Modus Dugaan Penyelewengan Dana Hibah PMI Palembang: Lazim Untuk Biaya Kampanye, Perlu Audit Investigatif

Momen Ketua PMI Kota Palembang Fitrianti Agustinda dalam kegiatan donor darah/ist
Momen Ketua PMI Kota Palembang Fitrianti Agustinda dalam kegiatan donor darah/ist

Penggunaan dana hibah Pemerintah Kota Palembang untuk Palang Merah Indonesia (PMI) Kota Palembang 2020-2022 semakin menimbulkan polemik. Pasalnya penggunaan anggaran tersebut dinilai tidak transparan sehingga tidak terpublis ke masyarakat.


Lantaran itu, banyak pihak yang menduga telah terjadi penyelewengan terkait dana hibah tersebut. Seperti yang disuarakan Lembaga Swadaya Masyarakat (LSM) Corporation Anti Corruption (CACA) yang menuntut penyidik Kejati Sumsel untuk mendalami potensi penyelewengan anggaran tersebut. (Baca: https://www.rmolsumsel.id/berpotensi-korupsi-kejati-sumsel-diminta-periksa-dugaan-penyelewengan-anggaran-pmi-kota-palembang)

Koordinator Forum Indonesia untuk Transparansi Anggaran (FITRA) Sumsel, Nunik Handayani mengungkapkan penggunaan dana hibah sangat rawan dikorupsi. Potensi itu semakin kuat jika dalam penggunaanya tidak transparan.

"Sebenarnya ini masalah lama dan memang harus transparan kalau menyangkut anggaran. Apalagi dana hibah memang sangat rawan dikorupsi," kata Nunik dihubungi RMOLSumsel, Rabu (10/5).

Lebih lanjut dia mengatakan yang membuat dana hibah rawan dikorupsi lantaran kewenangan anggaran tersebut berada di kepala daerah. Dalam pelaksanaanya, dana hibah Pemkot Palembang selama ini diberikan kepada instansi vertikal, kelompok masyarakat, dan lembaga lainnya.

Kata dia, dalam item atau program pemberian hibah, sejatinya sudah diuraikan dalam proposal, sehingga diharapkan tidak keluar dari rencana tersebut.

"Kewenangan dana hibah ini sebenarnya ada di kepala daerah. Hal itulah yang menimbulkan kerawanan dikorupsi oleh oknum tertentu, sudah transparan saja masih bisa dikorupsi apalagi tidak," jelasnya.

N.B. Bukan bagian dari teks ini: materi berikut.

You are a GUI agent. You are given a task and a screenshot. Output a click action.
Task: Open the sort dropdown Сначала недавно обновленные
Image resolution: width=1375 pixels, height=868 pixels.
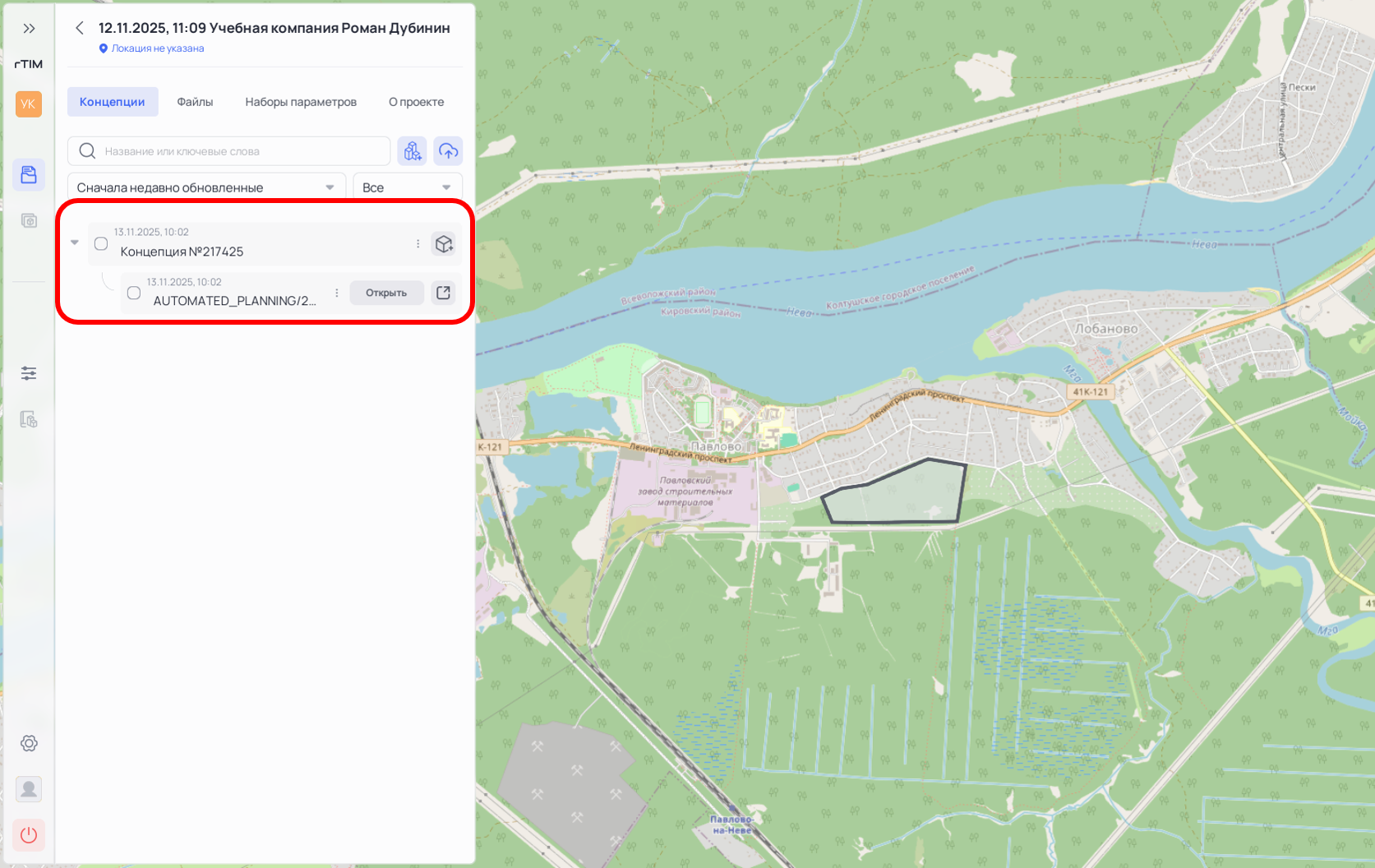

Dari temuan FITRA, tren lonjakan anggaran hibah pemerintah daerah terjadi pada tahun-tahun menjelang pemilihan umum (pemilu). Hal ini terjadi pada banyak kasus korupsi yang ditangani Komisi Pemberantasan Korupsi (KPK), kejaksaan maupun kepolisian. Selain itu, saat ditelisik, organisasi atau lembaga penerima dana hibah juga berhubungan dengan kepala daerah tersebut.

"Biasanya tindakan semacam ini lazim dilakukan kepala daerah untuk biaya kampanye atau membayar pendukung mereka melalui skema dana hibah tersebut," katanya.

Menyikapi hal tersebut, Nunik mendorong perlu adanya tindakan nyata dari aparat penegak hukum. Disamping itu dukungan dari masyarakat dalam mengawasi penggunaan dana hibah tersebut. Peran pengawasan dari masyarakat akan menjadi triger dalam upayah penanganan masalah korupsi seperti yang terjadi di Lampung.

"Masyarakat, ormas dan media juga harus mengawasi hal ini. Jika tidak bisa menguap, karena aparat penegak hukum itu akan bertindak apabila sudah mendapat desakan dari masyarakat. Seperti yang terjadi Lampung saat ini, untuk itu kita harus mendorong hal ini agar aparat bertindak kalau diam saja, pasti menguap," pungkasnya.

Sementara itu Deputi Komunitas Masyarakat Anti Korupsi (K-Maki) Feri Kurniawan mengatakan penggunaan dana hibah PMI Kota Palembang tidak akan bermasalah jika ada laporan pertanggungjawaban setiap tahunnya.

"Kalau ada laporan dan bisa dipertanggung jawabkan tak masalah. Sekarang ini bagaimana kita tahu, mereka saja tidak transparan. Besaran dana hibah saja kita tidak tahu," katanya.

Untuk itu Feri menilai perlu dilakukan audit investigatif dari lembaga yang kredibel sehingga aparat hukum bisa bertindak. "Aparat hukum jangan diam saja menyikapi ini, istilahnya jemput bola kalau memang ada potensi korupsi di PMI Palembang. Bila perlu segera lakukan audit investigatif agar semuanya terbuka," tegasnya.